§ **AVAILABLE RECORDS**
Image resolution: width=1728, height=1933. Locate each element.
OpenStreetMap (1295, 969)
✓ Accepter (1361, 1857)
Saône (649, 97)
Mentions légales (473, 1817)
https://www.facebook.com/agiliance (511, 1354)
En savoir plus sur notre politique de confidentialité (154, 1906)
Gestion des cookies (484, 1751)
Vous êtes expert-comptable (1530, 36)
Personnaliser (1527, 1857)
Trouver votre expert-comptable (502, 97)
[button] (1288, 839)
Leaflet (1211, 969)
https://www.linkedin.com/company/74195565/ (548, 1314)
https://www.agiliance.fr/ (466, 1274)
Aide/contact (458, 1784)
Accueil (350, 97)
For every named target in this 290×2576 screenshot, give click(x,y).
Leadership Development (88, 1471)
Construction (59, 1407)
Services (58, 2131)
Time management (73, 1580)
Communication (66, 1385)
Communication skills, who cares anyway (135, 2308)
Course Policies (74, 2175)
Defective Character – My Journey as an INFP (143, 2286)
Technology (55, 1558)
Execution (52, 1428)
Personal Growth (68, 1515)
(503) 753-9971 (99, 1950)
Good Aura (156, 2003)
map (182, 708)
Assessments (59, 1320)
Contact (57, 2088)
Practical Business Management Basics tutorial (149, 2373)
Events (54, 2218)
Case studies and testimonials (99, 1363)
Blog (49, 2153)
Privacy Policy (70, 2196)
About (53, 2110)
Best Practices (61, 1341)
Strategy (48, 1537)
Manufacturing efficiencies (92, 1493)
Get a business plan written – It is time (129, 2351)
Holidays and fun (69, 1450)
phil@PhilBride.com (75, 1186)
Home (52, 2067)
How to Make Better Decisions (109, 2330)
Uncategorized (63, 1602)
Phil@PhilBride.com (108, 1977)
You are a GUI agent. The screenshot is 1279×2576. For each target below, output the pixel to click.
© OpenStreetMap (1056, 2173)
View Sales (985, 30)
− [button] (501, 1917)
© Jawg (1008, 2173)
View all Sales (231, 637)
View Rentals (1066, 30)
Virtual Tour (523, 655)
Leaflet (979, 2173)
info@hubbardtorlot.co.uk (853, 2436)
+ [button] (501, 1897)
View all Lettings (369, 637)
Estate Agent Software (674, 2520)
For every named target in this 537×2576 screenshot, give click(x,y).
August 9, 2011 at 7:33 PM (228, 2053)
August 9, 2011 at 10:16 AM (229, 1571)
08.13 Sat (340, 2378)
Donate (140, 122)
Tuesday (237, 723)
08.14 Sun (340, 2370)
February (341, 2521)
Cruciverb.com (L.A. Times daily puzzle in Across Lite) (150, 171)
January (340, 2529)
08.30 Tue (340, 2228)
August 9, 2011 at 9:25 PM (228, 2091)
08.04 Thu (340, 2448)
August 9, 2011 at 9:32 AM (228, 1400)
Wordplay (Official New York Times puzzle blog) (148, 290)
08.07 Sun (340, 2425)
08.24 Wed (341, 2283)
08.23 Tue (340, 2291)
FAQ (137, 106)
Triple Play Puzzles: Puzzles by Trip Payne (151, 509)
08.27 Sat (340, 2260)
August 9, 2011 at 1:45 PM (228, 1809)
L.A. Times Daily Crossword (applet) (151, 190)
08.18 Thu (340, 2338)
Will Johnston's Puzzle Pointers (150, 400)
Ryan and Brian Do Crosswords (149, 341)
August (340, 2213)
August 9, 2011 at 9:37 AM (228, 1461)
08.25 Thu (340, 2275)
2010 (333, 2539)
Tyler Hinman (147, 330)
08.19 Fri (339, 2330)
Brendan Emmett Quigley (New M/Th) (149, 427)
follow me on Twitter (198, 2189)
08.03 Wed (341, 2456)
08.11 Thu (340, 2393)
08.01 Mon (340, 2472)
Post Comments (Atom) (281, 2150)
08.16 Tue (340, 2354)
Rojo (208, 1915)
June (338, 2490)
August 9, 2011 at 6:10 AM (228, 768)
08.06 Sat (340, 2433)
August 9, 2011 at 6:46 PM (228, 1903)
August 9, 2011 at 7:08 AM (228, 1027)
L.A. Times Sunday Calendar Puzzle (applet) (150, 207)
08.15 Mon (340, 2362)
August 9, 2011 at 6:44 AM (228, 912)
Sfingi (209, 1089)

§ **INSTRUCTIONS TO FOLLOW**
Going through the material, how many lines contain the word "Times"? Please give only the number.

§ **EXPECTED ANSWER**
4